## Monday, June 03, 2013

### Offensive Percentages

I wrote this post (and its companion which will go up at a later date) in 2010, but didn't like it enough to publish it here. However, this topic came up on Twitter recently, and Sky Kalkman wrote up his take on it here. Since I already had this written, I thought I might as well add it to the conversation.

In one of his early national Abstracts, Bill James published a method that estimated the percentage of a player's offensive value (actually, his Runs Created) which was derived from Batting Average. Since RC is simply (H+W)*TB/(AB+W), one can calculate a player's RC in lieu of power and walks by taking H^2/AB. Dividing this by RC gave James an estimate of what percentage of his contribution came from base hits alone.
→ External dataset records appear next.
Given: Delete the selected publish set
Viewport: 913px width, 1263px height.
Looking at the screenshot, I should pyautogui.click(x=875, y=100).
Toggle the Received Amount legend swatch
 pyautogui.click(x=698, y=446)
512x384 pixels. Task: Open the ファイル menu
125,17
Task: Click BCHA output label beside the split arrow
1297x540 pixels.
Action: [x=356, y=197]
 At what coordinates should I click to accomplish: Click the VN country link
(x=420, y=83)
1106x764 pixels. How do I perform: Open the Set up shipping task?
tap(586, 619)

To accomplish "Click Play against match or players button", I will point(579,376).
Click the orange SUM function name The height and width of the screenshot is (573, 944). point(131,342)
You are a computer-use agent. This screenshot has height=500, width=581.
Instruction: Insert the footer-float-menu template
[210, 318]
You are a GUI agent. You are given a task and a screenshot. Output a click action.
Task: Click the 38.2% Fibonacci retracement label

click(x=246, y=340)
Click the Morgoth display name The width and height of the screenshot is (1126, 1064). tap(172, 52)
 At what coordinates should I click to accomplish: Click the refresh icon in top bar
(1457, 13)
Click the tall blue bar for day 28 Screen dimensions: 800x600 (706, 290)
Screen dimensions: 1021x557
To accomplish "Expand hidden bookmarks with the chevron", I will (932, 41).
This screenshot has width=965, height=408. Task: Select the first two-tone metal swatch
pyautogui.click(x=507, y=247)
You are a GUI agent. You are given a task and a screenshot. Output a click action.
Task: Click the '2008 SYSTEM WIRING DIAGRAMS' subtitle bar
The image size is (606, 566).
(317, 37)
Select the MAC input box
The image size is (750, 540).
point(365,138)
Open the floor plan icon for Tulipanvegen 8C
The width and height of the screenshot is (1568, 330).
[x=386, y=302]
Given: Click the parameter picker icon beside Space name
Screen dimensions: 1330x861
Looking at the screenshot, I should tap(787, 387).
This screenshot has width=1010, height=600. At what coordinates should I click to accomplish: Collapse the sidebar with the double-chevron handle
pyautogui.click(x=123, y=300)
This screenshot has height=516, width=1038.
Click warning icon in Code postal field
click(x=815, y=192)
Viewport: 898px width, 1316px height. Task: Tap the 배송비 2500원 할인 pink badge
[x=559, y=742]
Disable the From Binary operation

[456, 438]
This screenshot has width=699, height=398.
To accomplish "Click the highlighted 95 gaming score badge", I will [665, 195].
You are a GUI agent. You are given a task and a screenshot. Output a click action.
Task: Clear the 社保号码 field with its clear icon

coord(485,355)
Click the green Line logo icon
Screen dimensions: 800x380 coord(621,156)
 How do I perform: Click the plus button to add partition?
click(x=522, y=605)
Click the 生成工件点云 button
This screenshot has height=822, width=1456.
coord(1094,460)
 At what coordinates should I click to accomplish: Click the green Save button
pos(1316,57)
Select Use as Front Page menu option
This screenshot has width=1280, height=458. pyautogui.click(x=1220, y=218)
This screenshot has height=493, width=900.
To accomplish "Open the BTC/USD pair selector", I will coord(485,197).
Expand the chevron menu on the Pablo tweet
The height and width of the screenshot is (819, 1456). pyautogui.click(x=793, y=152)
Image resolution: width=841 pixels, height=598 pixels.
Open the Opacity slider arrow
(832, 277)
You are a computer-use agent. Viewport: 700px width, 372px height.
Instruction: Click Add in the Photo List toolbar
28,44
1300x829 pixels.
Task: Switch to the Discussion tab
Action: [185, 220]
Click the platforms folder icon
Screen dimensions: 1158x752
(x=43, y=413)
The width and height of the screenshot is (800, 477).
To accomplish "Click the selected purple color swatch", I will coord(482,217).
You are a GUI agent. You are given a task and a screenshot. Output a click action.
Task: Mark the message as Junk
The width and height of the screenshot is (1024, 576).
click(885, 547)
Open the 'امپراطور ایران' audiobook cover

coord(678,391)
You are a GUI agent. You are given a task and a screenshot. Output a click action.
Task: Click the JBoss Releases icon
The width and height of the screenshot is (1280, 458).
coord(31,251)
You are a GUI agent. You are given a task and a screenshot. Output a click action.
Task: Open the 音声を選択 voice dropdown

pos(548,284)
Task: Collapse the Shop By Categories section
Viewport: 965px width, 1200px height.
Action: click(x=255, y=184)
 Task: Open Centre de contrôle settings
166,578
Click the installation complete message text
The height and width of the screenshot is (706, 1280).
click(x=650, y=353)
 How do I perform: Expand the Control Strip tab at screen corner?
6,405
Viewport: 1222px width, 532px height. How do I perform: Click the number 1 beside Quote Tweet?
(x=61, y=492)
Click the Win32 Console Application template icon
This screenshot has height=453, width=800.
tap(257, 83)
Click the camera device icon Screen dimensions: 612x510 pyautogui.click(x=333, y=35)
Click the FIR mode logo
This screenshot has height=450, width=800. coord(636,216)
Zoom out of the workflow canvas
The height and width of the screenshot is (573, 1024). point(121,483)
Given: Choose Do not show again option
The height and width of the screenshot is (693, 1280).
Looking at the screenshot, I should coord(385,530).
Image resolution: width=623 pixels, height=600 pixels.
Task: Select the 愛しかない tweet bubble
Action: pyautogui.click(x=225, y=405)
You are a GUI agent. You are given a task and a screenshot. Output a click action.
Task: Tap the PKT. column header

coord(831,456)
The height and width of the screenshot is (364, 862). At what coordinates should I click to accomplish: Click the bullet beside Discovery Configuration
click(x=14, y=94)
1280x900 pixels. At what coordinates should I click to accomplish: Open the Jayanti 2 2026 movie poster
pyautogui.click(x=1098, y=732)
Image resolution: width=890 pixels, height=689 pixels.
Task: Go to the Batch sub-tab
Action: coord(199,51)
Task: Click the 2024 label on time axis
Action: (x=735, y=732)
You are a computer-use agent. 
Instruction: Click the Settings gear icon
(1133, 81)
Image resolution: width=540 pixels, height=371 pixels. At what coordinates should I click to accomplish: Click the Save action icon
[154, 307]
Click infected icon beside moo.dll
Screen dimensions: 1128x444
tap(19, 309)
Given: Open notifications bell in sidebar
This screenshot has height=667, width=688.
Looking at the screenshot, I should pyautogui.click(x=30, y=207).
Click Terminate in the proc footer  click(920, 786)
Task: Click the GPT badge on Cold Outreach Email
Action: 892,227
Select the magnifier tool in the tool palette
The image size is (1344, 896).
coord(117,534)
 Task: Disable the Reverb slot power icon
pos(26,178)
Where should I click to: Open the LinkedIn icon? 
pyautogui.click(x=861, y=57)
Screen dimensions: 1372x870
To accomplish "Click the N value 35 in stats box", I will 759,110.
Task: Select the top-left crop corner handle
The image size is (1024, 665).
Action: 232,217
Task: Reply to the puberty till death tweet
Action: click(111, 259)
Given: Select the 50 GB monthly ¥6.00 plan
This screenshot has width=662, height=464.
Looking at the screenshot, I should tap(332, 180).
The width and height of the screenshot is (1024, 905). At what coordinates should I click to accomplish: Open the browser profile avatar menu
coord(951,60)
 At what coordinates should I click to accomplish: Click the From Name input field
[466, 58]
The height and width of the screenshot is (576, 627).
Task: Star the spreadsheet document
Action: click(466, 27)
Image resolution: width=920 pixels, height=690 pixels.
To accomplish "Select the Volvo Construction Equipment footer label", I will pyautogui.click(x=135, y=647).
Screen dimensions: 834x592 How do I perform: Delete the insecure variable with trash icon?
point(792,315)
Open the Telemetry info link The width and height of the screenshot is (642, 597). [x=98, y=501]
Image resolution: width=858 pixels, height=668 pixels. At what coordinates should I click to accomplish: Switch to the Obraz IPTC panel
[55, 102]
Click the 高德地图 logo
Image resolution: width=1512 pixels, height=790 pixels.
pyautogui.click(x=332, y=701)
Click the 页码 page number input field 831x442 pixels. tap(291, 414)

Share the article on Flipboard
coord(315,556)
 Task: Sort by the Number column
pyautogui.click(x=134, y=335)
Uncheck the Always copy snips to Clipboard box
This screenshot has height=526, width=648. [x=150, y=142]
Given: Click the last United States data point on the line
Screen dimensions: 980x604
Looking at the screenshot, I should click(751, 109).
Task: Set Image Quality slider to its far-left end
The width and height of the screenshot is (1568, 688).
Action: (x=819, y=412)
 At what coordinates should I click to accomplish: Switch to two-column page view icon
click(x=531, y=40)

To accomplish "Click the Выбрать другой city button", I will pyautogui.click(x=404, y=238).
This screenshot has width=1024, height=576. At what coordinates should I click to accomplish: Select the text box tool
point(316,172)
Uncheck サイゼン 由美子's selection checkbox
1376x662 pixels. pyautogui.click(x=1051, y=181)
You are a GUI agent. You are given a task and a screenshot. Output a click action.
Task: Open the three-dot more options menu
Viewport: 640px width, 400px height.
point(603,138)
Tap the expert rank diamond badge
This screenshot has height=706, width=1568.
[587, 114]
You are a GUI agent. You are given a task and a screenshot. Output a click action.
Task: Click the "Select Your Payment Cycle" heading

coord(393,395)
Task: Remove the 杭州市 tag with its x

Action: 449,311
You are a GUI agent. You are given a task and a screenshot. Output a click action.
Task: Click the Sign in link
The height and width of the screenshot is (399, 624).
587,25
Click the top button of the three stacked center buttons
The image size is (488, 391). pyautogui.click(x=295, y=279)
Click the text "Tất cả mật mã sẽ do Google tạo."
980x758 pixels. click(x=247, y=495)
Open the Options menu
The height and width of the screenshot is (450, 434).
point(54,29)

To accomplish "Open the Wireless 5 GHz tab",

James' method was later expanded by Gerry Myerson in the Big Bad Baseball Annual to estimate the share of RC derived from walks and power. James Fraser (whatever happened to him, anyway?) later applied a similar approach to Extrapolated Runs.

Let's start with a simple, static linear formula, basically Paul Johnson's ERP. This is not the most precise run estimator available, but it's easy to work with and is good enough for this type of application:

RC = (.5H + TB + W - .3(AB-H))*.324 ~= .49H + .32EB + .32W - .1(AB - H) = .59H + .32EB + .32W - .1AB

It is pretty easy to split this up into the basic components of hits, walks, and power (as shown). However, there is the little problem of the negative runs that are charged for outs made. If you lump them in with hits, the share of offense contributed by base hits will be driven down. If you ignore them and compare to total RC, you'll end up saying that the percentage of value contributed by hits, walks, and power combined is greater than 100%, and by a different amount for each player. So instead, I’ll look at the contribution of hits, walks, and extra bases towards the positive linear weight value, and ignore the negative from outs. I make no claim that this is the optimal way to do this, but it seems like the least bad alternative.

Since we're not dealing with actual RC figures anymore, we can safely ignore the .324 multiplier and make it real simple:

Pos = .5H + TB + W = 1.5H + EB + W

The percentage of positive linear weights contributed by hits, walks, and power (extra bases) is straightforward:

H% = 1.5H/Pos

W% = W/Pos

P% = EB/Pos

I'm not quite sure how to express this coherently, but these percentages don't really represent the portion of a player's overall offensive value arising from those three components. It represents the share of a player's absolute positive Runs Created that arises from those three components. If you tried to apply this approach to absolute RC, it would fall apart, because you have to do something about the outs. If you tried to apply this approach to a baselined metric (RAA, RAR), it would really fall apart. You would have players with a negative denominator, and thus negative percentages, players with negative hit contributions but a negative denominator resulting in positive percentages, and all manner of results which wouldn't make much sense.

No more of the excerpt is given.